Todavía sorprendido, al instante, una avalancha de guardias
civiles y policías, con linternas y metralletas se abalanzaron sobre nuestro
pequeño coche, apuntándonos a los cuatro, también a mi cuñada embarazada de
seis meses. Mi mujer despertó, mis cuñados siguieron durmiendo. Al vernos los
guardias civiles se dieron cuenta de que no éramos peligrosos terroristas, y ni
tan siquiera preguntaron. Dieron paso al coche del «huido» Juan Carlos de
Borbón, y al rato, sin decirnos nada a nosotros, nos apremiaron a continuar,
eso sí, sin dejar de apuntarnos con las metralletas y las linternas.
—Circulen, circulen.
Nervioso perdido y con el miedo en el cuerpo, comencé a
repetir casi gritando histérico, nada más dejar a los guardias atrás:
—El Tortas, el Tortas, el Tortas…—repetía yo, casi gritando,
como si me hubiese quedado estado de shock.
Despertaron mis cuñados alterados por mis gritos, y mi mujer
que también estaba nerviosa, se me quedó mirando…
—Era el rey, ¿verdad?
—Era el Tortas, el Tortas…—repetía yo, intentando
tranquilizarme.
—A mí me ha parecido que era el rey…—insistía ella, sin saber
qué quería decir yo con eso de «El Tortas».
—Sí, era el Tortas, el Tortas…
—Era el rey, Paco, que lo he visto con mis propios ojos.
—Claro, El Tortas.
—El rey…
—El Tortas…
Y mis cuñados que no se habían enterado de nada, nos miraban
alternativamente sin saber de qué iba la película.
Cuando les contamos lo ocurrido, y que les habían apuntado
con metralletas, también a mi cuñada, un poco más y se le adelanta el parto a
mi cuñada. Ya no volvimos a Magaluf, ni a pasar por aquella maldita carretera.
No recuerdo si me entro diarrea del susto, lo cierto es que entonces no me hizo
ni pizca de gracia.
«El Tortas» era el apodo que le puso mi madre al rey al
heredero de Franco. Mi madre para referirse al rey demérito de los españoles de
arriba, siempre lo nombraba como «El Tortas».
—Dicen que es tan listo y no es capaz de pronunciar un
discurso sin levantar la vista del papel, y a pesar de leer lo que otros han
escrito, se equivoca. Tan listo, tan listo, y es un «tortas» harto de pan
—decía mi madre, y se refería a él siempre con ese apodo.

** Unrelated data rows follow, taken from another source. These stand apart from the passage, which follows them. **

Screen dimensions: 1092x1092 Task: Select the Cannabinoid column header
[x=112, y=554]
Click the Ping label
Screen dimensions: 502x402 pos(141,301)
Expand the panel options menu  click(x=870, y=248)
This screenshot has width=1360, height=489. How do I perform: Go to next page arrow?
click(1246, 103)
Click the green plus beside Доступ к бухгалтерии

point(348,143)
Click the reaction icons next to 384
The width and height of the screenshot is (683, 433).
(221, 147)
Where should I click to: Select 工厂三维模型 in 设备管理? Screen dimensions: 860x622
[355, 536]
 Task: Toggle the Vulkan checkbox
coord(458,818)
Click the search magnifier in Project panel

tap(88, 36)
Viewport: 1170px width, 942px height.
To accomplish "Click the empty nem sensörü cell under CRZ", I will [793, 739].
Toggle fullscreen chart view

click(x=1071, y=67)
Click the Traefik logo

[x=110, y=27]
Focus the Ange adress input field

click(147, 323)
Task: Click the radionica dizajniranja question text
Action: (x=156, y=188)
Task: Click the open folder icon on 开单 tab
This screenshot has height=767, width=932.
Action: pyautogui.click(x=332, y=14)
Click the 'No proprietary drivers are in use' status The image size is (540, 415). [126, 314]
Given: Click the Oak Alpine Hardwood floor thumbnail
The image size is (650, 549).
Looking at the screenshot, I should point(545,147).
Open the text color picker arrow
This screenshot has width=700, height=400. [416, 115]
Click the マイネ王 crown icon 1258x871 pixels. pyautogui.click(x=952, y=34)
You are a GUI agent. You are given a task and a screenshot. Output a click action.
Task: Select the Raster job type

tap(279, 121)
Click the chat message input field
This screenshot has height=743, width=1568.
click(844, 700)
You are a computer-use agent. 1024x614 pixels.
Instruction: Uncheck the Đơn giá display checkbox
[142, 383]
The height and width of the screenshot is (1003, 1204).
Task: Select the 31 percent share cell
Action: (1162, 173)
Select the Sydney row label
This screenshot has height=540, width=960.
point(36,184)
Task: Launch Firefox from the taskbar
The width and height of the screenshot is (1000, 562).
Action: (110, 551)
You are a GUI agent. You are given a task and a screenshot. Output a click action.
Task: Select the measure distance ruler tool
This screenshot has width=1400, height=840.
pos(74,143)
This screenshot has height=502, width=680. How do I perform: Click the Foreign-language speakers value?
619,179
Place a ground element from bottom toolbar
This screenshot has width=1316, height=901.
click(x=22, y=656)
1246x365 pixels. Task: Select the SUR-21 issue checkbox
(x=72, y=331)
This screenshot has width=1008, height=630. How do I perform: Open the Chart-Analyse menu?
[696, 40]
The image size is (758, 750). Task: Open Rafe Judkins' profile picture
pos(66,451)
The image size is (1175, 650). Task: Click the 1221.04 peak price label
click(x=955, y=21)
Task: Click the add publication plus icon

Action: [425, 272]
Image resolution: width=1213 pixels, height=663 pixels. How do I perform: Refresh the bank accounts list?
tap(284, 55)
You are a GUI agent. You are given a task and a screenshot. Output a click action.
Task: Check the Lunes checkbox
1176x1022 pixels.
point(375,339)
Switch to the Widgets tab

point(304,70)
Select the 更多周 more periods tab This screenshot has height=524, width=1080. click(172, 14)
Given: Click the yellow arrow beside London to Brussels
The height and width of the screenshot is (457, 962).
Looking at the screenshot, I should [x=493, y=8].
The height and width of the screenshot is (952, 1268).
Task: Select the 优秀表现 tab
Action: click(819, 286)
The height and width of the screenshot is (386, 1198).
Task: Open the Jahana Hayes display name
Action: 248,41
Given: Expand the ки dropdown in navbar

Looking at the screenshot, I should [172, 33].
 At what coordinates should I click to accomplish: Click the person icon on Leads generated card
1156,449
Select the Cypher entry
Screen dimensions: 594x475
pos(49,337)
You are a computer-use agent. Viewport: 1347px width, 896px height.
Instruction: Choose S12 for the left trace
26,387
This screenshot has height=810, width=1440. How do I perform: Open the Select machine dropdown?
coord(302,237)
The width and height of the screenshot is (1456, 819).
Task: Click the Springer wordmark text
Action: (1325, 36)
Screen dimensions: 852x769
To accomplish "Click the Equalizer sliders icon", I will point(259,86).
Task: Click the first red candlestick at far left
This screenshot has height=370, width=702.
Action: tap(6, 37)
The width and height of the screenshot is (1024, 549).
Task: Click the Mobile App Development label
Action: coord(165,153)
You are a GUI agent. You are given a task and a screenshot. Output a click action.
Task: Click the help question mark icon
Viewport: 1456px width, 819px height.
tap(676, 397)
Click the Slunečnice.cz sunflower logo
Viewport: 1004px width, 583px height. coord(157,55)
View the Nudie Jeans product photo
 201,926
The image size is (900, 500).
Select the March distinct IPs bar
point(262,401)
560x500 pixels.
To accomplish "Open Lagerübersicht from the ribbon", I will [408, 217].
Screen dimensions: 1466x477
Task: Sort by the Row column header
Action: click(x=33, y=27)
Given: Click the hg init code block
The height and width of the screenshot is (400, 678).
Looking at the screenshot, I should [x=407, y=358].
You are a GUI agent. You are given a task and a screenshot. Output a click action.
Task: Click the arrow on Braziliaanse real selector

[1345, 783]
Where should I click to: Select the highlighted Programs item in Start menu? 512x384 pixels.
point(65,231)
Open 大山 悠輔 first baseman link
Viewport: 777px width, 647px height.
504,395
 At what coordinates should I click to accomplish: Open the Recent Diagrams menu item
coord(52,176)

A buen seguro que aquella noche, a pesar del mucho sueño, no
habría pegado ojo de no ser por el mejor sedante natural que existe, viendo el
castillo de Bellver desde la cama, éramos tan jóvenes, nueve meses después
nació mi hija.
Gracias a una revista italiana, supimos, a los pocos días,
que al demérito le atribuían una hija italiana y una amante en Mallorca. Lo
cual deja claro, que ya entonces, hace casi treinta años, la prensa
internacional ya se hacía eco de las andanzas del personaje, a pesar de que la
servil prensa española ya era cómplice, con sus silencios, de sus andanzas, por
supuesto con el acatamiento de sus, aún más serviles cortesanos o políticos de
cerviz inclinada.
Posiblemente, de haber sabido mi madre todo lo que se ha
llevado a paraísos fecales, donde se lo llevan los «patriotas de trapo», no le
habría llamado «El Tortas», sino «El Espabilao».
Los tortas, los tontos, éramos y somos, todos los españoles
por permitir que en nuestras tierras se expandan tan malas hierbas.
Quienes habéis leído Caricias Rotas, habréis observado que cambia un poco o bastante la versión; pero una cosa es la ficción y otra la realidad, en este caso, la realidad supera la ficción.